Só a extrema direita, ainda abalada pelo Oscar, deseja que a conquista de ‘Ainda estou aqui’ seja uma pauta esgotada. Não é. É agora, quando o ano começa, que as forças da democracia são desafiadas a lutar pelo que mais importa hoje, a preservação consequente da memória dos perseguidos pela ditadura.
É o que mais o filme nos ensina. Vamos continuar falando das lições de Eunice Paiva e da decisão de Walter Salles Júnior de divulgar o discurso escrito, que não leu em Los Angeles, com o recado a adoradores de ditadores e torturadores.
Não importa se o diretor perdeu mesmo o papel com o que havia escrito ou se apenas desistiu do roteiro. Até essa dúvida nos diverte. Com o discurso escrito tornado público, Salles nos oferece um segundo Oscar.
Vale relembrar que, no momento em que se prepara para falar no palco, o cineasta pega os óculos, como se fosse ler algo, e leva a mão ao bolso do casaco. Mas recua e não chega a enfiar a mão no bolso.
Optou pelo improviso? É um detalhe que vale como curiosidade. Importa que o discurso escrito foi divulgado, como um recado muito mais para os brasileiros.
É uma mensagem forte antiditadura e antifascismo que poderia não ter lá, naquele ambiente, a força que tem aqui. O trecho mais incisivo, que está no discurso escrito, é este:
“Governos autoritários surgem e desaparecem no esgoto da história, enquanto livros, canções e filmes ficam conosco”. E encerra com o grito de guerra da resistência: “Viva a Democracia, Ditadura Nunca Mais!” Com palavras em letras maiúsculas.
Por que divulgar o discurso escrito? Por isso mesmo. Para dizer que contém frases de advertência à extrema direita. Um recado que, sendo dado por um brasileiro, poderia ter pouco impacto no meio da festa nos Estados Unidos, mas tem repercussão no Brasil.
Tanto que foi parar na capa de todos os jornais e repercutiu também lá fora.
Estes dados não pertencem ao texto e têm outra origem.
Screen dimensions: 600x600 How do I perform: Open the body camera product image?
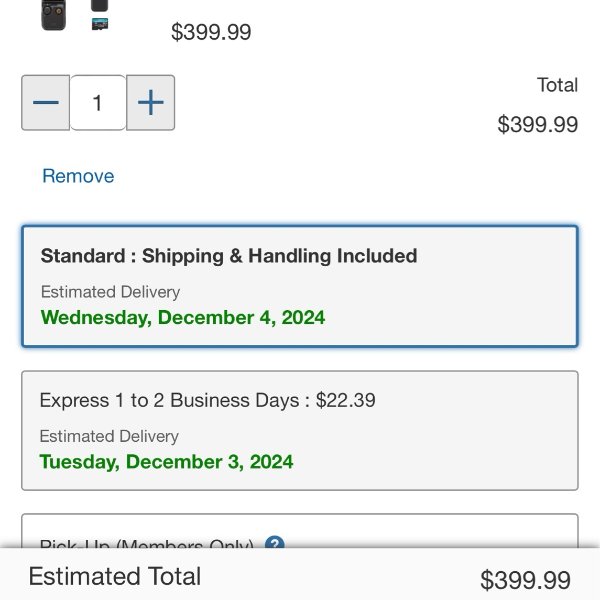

Walter Salles cometeu o esquecimento de propósito? Se foi assim, está valendo.
Abaixo, os dois discursos. Primeiro, o feito de improviso:
“Em nome do cinema brasileiro, é uma honra tão grande receber esse prémio de um grupo tão extraordinário. Vai para uma mulher que, depois de uma perda tão grande em um regime tão autoritário, decidiu não se dobrar e resistir. Esse prêmio vai para ela: o nome dela é Eunice Paiva. E também vai para as mulheres extraordinárias que deram vida a ela. Fernanda Torres e Fernanda Montenegro”. E cita executivos da Sony, produtora internacional do filme.
EU QUERO MORAR NO DISCURSO DO WALTER SALLES COM A VITÓRIA DE AINDA ESTOU AQUI NO OSCAR 😭❤️
— paiva (@paiva) March 3, 2025
E esse é o discurso escrito:
“Obrigado, em nome do cinema brasileiro. Agradeço à Academia por reconhecer a história de uma mulher que, diante de uma tragédia causada por uma ditadura militar, optou por resistir para proteger sua família. Em um tempo em que tais regimes estão se tornando cada vez menos abstratos, dedico esse prêmio a Eunice Paiva e a todas as mães que, diante de tamanha adversidade, têm a coragem de resistir. Que nos ensinam a lutar sem perder a capacidade de sorrir, mesmo quando elas se sentem frágeis. Este prêmio também pertence a duas mulheres extraordinárias, Fernanda Torres e Fernanda Montenegro. Elas não apenas elevaram nosso filme, mas representam o fato de que a arte resistiu no Brasil. Governos autoritários surgem e desaparecem no esgoto da história, enquanto livros, canções e filmes ficam conosco. Obrigado a todos, em nome do cinema brasileiro e latino-americano! Viva a Democracia, Ditadura Nunca Mais!”
Na coletiva que deu depois do prêmio, Salles disse sobre o texto escrito: “Eu terminava dizendo: Viva a democracia, ditadura nunca mais. Eu gostaria de ter falado essa parte em português. Era a única parte em português e estou feliz em poder dizer isso hoje”.
Mas perdeu o bilhete? Desistiu e improvisou. Não faz mal. Pronto, está dito: Viva a democracia, ditadura nunca mais. Agora, é agir politicamente, em todas as frentes, para que prevaleçam a verdade, a memória e a justiça.